[DOCUMENT SEGMENT]:

Thursday, 20 August 2015

Caffe Tutorial - Part 1 - basic feedforward nets

Caffe is a deep learning framework often used for image recognition projects, but I've found that the tutorials aren't that great, or at least I have trouble finding solutions to the problems I have. So I've decided to write a sequence of tutorials to lay out information that I can revise in the future and that others might use as well.

The first tutorial (this one) will be a basic single hidden layer feed-forward neural net trained on the fisher iris dataset. I'll use MATLAB to write the feature files that caffe uses, for this tutorial we'll use layer type HDF5Data because HDF5 files are easy to write.

Also try this lenet tutorial as it covers some things that this page does not.

Writing the Data Files

This is a short matlab script for writing the train and test files, each file must contain both the features and labels. Other languages can be used e.g. python has a library for writing hdf5 files as well. Note that fisheriris is built in to matlab. When we load it the features are 150x4, when it gets written to the hdf5 files it has to be transposed (4x150). The labels come as a cell array of strings, we need to convert them to integers starting at 0. We randomly choose 100 samples to be in the train set and 50 to be in the test set.

[SUPPLIED DATA]:
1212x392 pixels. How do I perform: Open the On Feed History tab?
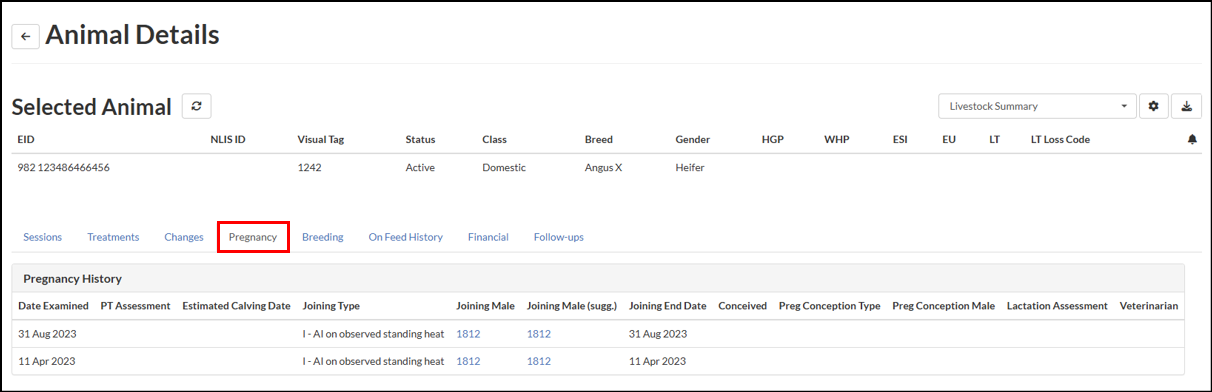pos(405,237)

==

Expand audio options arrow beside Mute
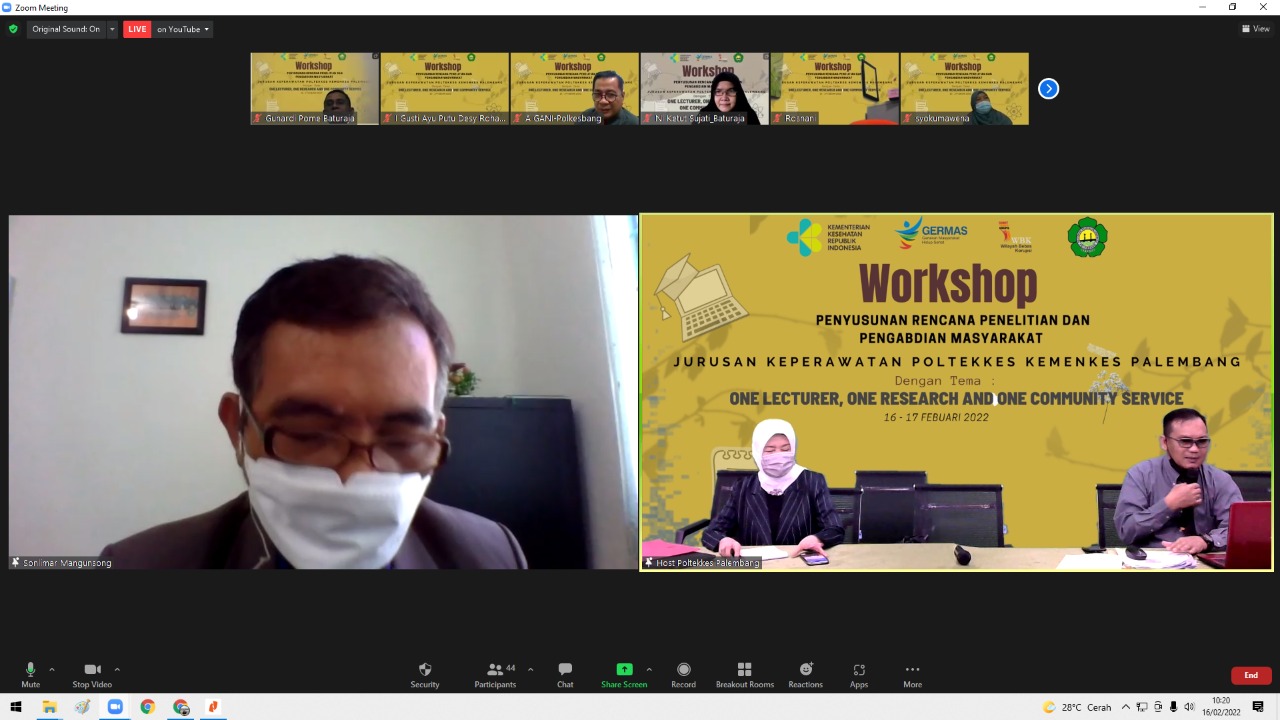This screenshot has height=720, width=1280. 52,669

--

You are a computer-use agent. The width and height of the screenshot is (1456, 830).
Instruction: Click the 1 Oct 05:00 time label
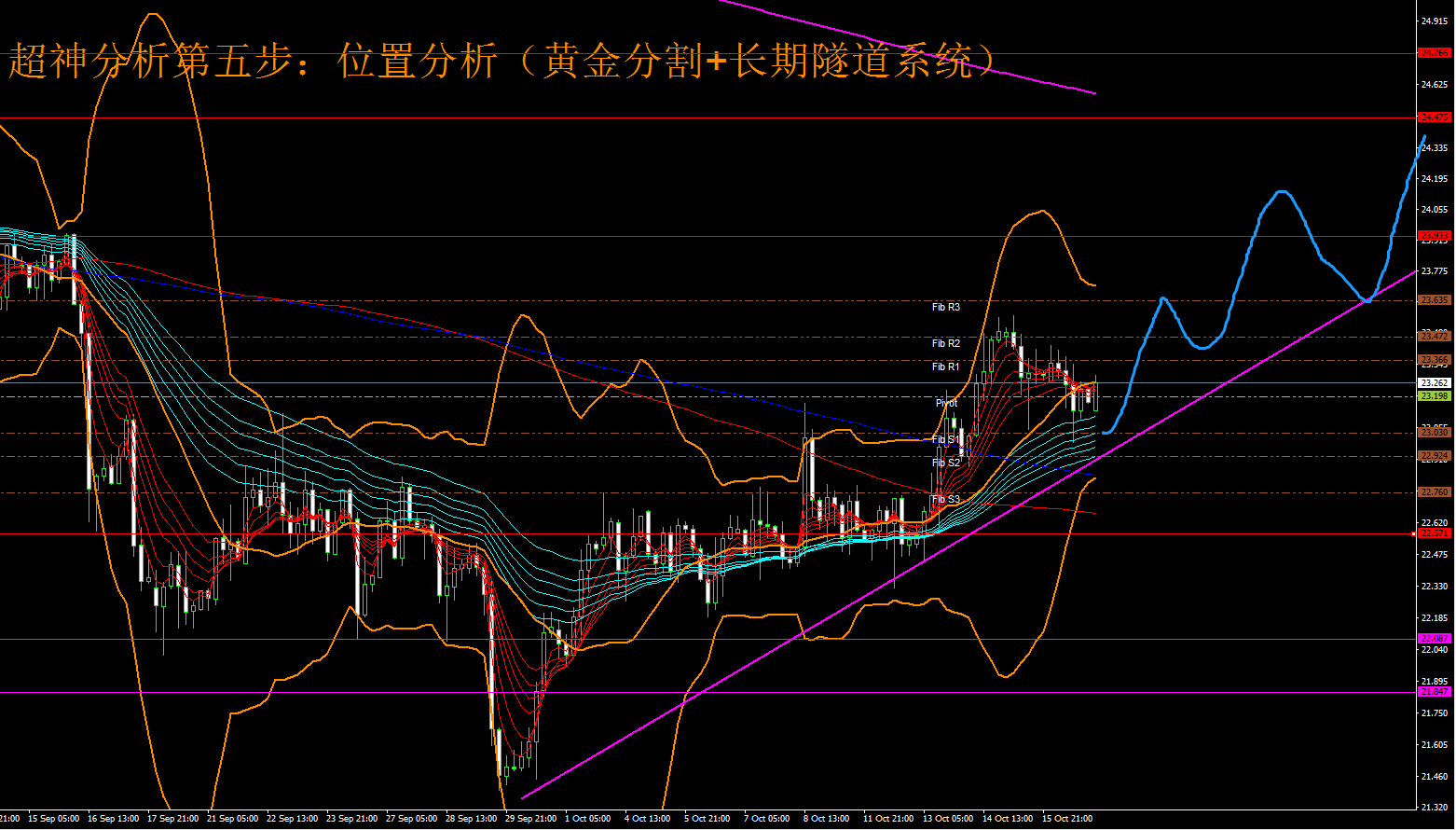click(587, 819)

[WORK TO DO]:
[a] Answer these questions about the Caffe tutorial above, one per line:
(i) Which layer type does the tutorial use for its data?
(ii) Which dataset is the feed-forward net trained on?
(iii) How many samples are randomly chosen for the test set?
[b] Retype the part of the Caffe tutorial starting at "This is a short" and ending at "the test set.".

[TASK SOLUTIONS]:
[a]
(i) HDF5Data
(ii) The fisher iris dataset
(iii) 50

[b]
This is a short matlab script for writing the train and test files, each file must contain both the features and labels. Other languages can be used e.g. python has a library for writing hdf5 files as well. Note that fisheriris is built in to matlab. When we load it the features are 150x4, when it gets written to the hdf5 files it has to be transposed (4x150). The labels come as a cell array of strings, we need to convert them to integers starting at 0. We randomly choose 100 samples to be in the train set and 50 to be in the test set.